In diesem Zusammenhang besteht die große Gefahr, dass die Opposition bei den Parlamentswahlen ein gutes Ergebnis erzielt und die Mehrheit der Stimmen und vielleicht sogar die Mehrheit der Sitze erhält. Dies wäre eine Katastrophe, da sie diese Position nutzen würden, um eine Offensive gegen Präsident Maduro zu starten und damit zu beginnen, die vielen sozialen Errungenschaften der Revolution zunichte zu machen. Wenn das passiert, wird es nicht die Schuld der bolivarischen Massen sein, sondern die ihrer reformistischen Führer, die konsequent den Weg der Enteignung der Kapitalistenklasse gemieden haben und sich stattdessen dafür entschieden haben, auf das Wohlwollen privater Kapitalisten zu appellieren oder diese zu nutzen Verwaltungsmaßnahmen zur Regulierung des kapitalistischen Marktes.
Das ist keine Selbstverständlichkeit. Es gibt auch ein Element der Demoralisierung unter den Oppositionsanhängern nach having gewesen wurden bei ihrem Aufstandsversuch im Jahr 2014 besiegt und ihre Anführer sind gespalten. Allerdings war der Vorsprung, mit dem die bolivarischen Kräfte die Präsidentschaftswahlen 2013 (0.4 %) und die Wahlen zur Nationalversammlung 2010 (0.9 %) gewannen, so gering, dass nur 200,000 Menschen einen Seitenwechsel oder eine Stimmenthaltung erfordern würden, um einen grundlegenden Unterschied zu machen.
Der Ausgang ist noch nicht entschieden. Die venezolanischen revolutionären Massen haben bei jeder Gelegenheit bewiesen, dass sie über ein sehr scharfes Klassenbewusstsein verfügen und viele Male über das Schicksal der bolivarischen Revolution entschieden. Dieses revolutionäre Gefühl ist nicht verschwunden, aber es wurde sicherlich durch die wirtschaftlichen Schwierigkeiten und die offensichtliche Unfähigkeit der Regierung, entschlossen damit umzugehen, abgeschwächt. Sie sind sich der Gefahren eines Wahlsiegs der Rechten voll bewusst und könnten in letzter Minute reagieren.
Im Oktober enthüllte ein durchgesickertes Telefongespräch zwischen Grupo Polar-Eigentümer Mendoza und dem in Venezuela geborenen IWF-Killer Haussmann aus Harvard ihre Pläne für den Fall, dass die Opposition an die Macht kommt: Sie wollten den IWF um ein Rettungspaket in Höhe von 40 Milliarden US-Dollar bitten würde natürlich mit daran befestigten Schnüren kommen.
Selbst wenn es der Bolivarischen Revolution gelingt, die Wahlen am 6. Dezember zu gewinnen, und dafür werden die Marxisten mit allen uns zur Verfügung stehenden Kräften kämpfen, werden die wirtschaftlichen Schwierigkeiten nicht verschwinden. In der bolivarischen Bewegung gibt es bereits maßgebliche Stimmen, die harte Maßnahmen und radikale Maßnahmen fordern.

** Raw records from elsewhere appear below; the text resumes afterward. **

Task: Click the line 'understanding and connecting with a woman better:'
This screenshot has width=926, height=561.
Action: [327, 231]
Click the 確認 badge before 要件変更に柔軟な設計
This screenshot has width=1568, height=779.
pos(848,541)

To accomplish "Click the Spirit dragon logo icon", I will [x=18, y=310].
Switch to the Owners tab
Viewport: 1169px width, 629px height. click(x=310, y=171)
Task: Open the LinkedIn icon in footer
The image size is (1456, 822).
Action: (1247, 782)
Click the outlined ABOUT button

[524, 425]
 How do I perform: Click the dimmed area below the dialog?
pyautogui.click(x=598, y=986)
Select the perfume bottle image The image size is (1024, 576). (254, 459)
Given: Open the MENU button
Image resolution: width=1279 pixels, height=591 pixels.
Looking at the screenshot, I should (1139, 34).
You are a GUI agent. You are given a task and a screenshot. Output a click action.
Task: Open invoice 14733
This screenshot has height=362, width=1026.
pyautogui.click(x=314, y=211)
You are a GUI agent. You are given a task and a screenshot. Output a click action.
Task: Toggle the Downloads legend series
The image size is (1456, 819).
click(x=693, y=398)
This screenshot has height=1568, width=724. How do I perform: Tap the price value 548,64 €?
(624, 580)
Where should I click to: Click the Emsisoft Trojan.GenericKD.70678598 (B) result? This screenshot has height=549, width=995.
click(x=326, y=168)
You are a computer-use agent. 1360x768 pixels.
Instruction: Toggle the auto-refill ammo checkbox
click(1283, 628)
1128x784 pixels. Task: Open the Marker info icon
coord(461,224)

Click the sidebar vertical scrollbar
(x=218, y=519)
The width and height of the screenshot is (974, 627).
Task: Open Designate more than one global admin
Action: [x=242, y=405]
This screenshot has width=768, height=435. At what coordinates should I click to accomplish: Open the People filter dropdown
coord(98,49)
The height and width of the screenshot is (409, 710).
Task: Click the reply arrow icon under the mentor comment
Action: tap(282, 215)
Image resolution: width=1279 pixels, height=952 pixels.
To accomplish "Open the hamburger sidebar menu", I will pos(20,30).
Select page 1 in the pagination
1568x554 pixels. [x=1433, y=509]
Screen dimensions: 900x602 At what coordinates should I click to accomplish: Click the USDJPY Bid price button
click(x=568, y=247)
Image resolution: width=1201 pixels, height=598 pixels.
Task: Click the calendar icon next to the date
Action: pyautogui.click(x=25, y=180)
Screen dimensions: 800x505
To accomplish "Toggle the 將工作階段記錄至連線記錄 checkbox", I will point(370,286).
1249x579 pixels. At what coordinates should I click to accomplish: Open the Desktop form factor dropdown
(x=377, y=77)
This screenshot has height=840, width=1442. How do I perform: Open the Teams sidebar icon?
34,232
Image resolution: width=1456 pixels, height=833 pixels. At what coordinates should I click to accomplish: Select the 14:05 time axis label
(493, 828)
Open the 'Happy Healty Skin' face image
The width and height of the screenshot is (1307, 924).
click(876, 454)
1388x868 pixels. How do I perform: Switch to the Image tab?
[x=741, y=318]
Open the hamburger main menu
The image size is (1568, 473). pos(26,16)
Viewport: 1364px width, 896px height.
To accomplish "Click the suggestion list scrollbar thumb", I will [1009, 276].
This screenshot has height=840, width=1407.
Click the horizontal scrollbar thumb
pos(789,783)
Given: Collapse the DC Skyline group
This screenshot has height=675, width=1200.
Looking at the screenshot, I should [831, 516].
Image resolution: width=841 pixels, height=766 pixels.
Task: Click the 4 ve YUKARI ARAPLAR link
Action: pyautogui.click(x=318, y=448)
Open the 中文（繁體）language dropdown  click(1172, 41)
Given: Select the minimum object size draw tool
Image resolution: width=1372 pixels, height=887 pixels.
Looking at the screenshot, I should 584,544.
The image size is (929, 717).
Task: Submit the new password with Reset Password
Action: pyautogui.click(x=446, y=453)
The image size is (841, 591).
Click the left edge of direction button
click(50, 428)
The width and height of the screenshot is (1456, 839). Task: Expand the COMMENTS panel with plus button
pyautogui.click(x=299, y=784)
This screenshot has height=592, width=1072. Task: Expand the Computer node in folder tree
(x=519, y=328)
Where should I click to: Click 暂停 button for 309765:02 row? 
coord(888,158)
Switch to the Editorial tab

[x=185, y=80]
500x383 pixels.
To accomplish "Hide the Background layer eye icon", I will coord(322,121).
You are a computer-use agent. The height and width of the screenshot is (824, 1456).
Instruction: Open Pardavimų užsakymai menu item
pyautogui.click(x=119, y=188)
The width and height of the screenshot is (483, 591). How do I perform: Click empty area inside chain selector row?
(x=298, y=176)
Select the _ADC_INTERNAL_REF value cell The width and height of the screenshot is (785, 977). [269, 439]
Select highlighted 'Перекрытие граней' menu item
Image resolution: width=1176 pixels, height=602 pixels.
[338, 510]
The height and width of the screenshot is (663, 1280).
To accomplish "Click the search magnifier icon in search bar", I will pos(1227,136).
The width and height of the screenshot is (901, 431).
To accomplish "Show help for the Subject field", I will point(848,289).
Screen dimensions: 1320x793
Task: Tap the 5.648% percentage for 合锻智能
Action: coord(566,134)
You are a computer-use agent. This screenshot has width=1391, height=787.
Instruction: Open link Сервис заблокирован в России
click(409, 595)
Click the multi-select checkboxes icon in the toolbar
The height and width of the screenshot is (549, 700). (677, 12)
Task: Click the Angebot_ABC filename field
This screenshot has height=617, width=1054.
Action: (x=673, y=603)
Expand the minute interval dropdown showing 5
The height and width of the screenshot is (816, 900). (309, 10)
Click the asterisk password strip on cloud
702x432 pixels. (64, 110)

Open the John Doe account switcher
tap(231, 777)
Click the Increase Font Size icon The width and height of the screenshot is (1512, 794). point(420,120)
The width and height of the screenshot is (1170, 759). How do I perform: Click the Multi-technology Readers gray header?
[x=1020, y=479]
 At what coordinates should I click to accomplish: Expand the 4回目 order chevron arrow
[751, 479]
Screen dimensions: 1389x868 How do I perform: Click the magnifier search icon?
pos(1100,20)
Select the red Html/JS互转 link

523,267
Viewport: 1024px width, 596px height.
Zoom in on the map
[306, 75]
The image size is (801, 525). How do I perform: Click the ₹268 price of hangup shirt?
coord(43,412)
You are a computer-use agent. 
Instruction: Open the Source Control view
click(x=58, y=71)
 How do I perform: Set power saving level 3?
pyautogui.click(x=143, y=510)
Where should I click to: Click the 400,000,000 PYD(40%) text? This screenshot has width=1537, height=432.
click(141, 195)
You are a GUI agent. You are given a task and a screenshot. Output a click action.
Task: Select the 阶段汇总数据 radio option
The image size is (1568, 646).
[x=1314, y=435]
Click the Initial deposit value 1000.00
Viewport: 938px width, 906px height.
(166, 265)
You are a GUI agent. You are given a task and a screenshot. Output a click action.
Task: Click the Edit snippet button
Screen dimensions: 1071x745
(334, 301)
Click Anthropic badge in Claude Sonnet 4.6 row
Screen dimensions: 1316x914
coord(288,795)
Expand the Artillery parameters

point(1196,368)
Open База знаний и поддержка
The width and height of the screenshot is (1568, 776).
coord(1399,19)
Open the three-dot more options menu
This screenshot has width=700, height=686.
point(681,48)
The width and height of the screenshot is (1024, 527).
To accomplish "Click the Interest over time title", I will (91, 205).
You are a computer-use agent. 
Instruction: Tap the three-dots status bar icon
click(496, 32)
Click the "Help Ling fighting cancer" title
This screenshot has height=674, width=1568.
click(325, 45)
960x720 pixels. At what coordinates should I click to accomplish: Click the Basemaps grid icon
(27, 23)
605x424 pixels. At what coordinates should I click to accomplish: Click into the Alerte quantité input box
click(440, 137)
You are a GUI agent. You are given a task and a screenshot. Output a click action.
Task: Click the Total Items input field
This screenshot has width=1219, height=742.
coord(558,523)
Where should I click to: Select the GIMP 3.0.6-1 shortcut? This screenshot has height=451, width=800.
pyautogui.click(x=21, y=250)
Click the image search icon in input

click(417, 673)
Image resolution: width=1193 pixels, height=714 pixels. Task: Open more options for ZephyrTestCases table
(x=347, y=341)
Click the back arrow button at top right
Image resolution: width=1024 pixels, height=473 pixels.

Es gibt nur einen Weg, mit den Problemen umzugehen, mit denen die Revolution konfrontiert ist, und zwar einen, den Hugo Chávez bereits vor seinem Tod in einer berühmten Rede mit dem Titel „Dreh das Ruder“ (Golpe de Timón) vorgebracht hat, in der er den Aufbau eines Sozialismus befürwortete Wirtschaft und Ersetzung des bürgerlichen Staates durch einen auf Kommunen basierenden Staat.
Eines ist klar: Der Versuch, den Kapitalismus zu regulieren, ist gescheitert, und wenn es nicht zu einer scharfen Wende nach links kommt, wird die Bolivarische Revolution besiegt.